A wonderful supper preceded the Lakewood Experience-my table guests included the staff of the EPA's congregational division (finally-a good use of my taxes!); the editor of Worship Facility magazine; the executive director of the National Association of Church Facility Managers; and the NACDB administrator.

The expo floor opened at 11:30, and I worked the NACDB booth from opening till it closed at 5:30. Around 4 PM I realized I had been on my feet since 6 AM, and was glad that the booth next to ours was a theater seating company! I tested their product out for about a half hour.

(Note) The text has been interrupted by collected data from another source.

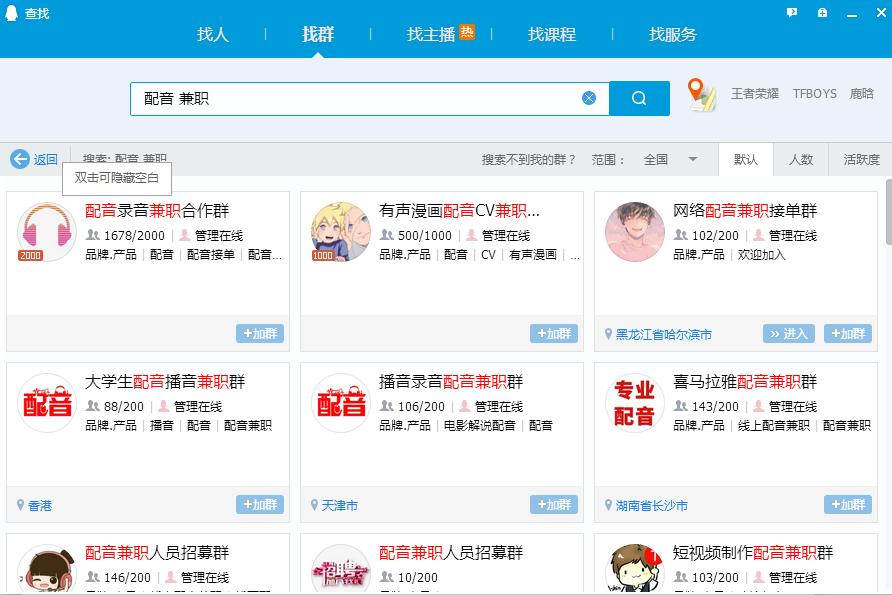This screenshot has width=892, height=595.
Task: Click 加群 for 大学生配音播音兼职群
Action: pos(260,506)
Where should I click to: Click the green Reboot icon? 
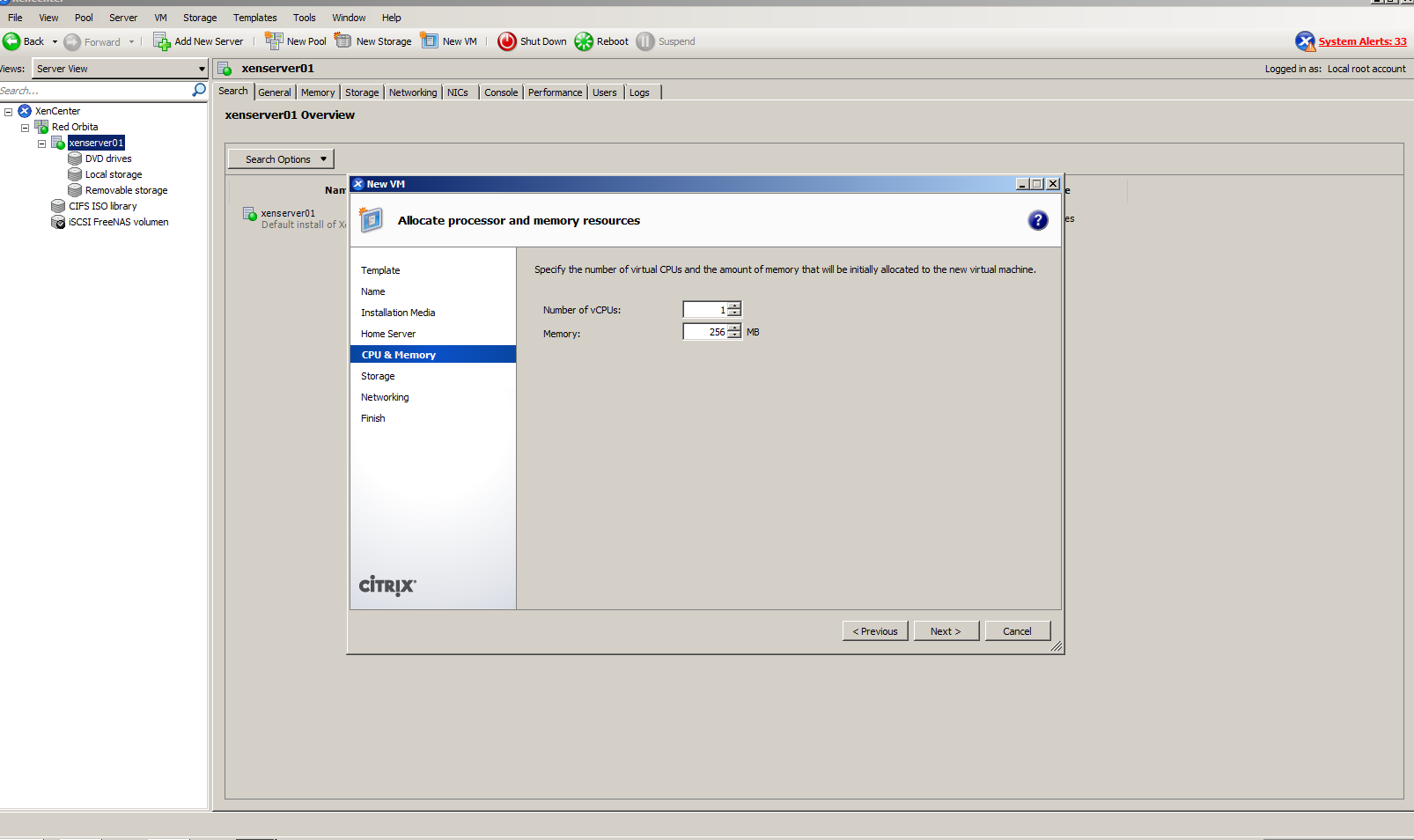[x=584, y=41]
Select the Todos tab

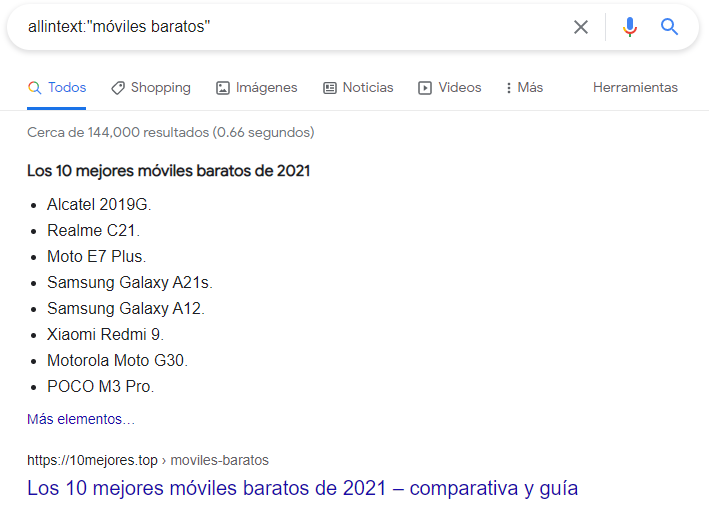pyautogui.click(x=57, y=88)
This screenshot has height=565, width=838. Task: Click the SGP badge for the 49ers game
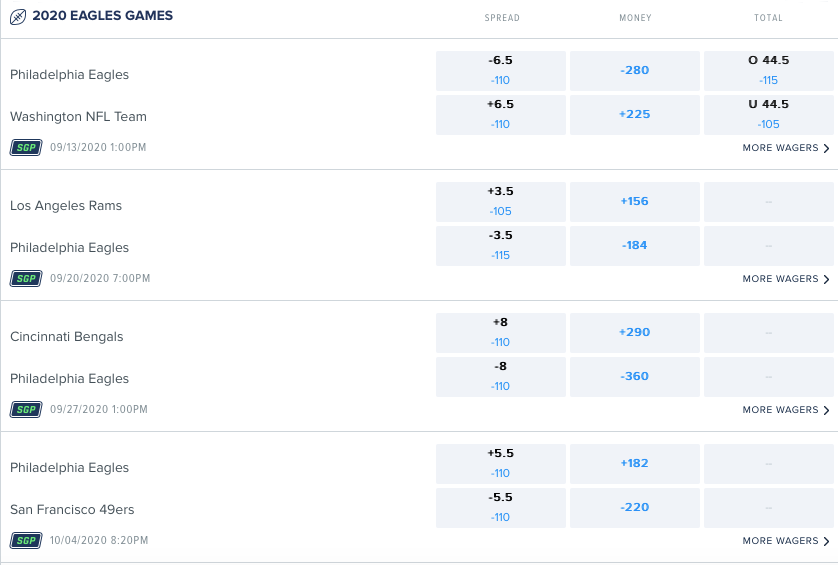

The keynote presentation of the morning was by Dave Ferguson, lead pastor at Community Christian Church in Naperville, IL. He talked about lessons that make innovations work:
  • The vision lesson: The God-thing has to precede your vision
  • The strategy lesson: If it can't be explained on the back of a napkin, your strategy is too complicated
  • Finance lesson: money always follows vision
  • Reproducing lesson: Take risks on emerging leaders and artists
  • The Future lesson: The future is in the "new"

Ferguson closed by standing on the edge of the stage and saying we should:

  • Value the risky edge more than the safe center
  • Value going more than staying
  • Value the lost more than the found

Ferguson's group also presented "Discover the Dream" at the pre-Catalyst sessions in early October. Here's my post and thoughts then. Ferguson and CCC are leaders in the multi-site movement and a new branch, reproducing churches. Pay close attention to what they are about!

The 9:15 session-Developing a Creation Care Audit for your Church- went pretty well. My main case study was Northland Church in Orlando, who did a fantastic job in their audit process last year. Some of their team was on site, and added a lot to the conversation.

My 8:00 session started off a little rocky-the AV contractors for the convention center did not have any of the video projectors set up. I told the group we were going "old school" and they would have to listen carefully. Luckily, the AV techs showed up about 5 minutes later and we were up and running my 10 after. The topic-Build the Team BEFORE the Building-has become one of my favorites. I'm constantly tweaking and adapting it for use with church clients. I will be presenting it at the Church Solutions Expo in February, but it will be completely different in presentation style. Stay tuned for an update on that!

I began the day with an Early Bird round table discussion on green church issues at 7 AM - the one brave person who came and I had a great conversation about her church project in CA.

So that's how my Day Two at WFX went, from last to first. But the most exciting thing happened on the expo floor late in the day, and I'm saving it for tomorrow.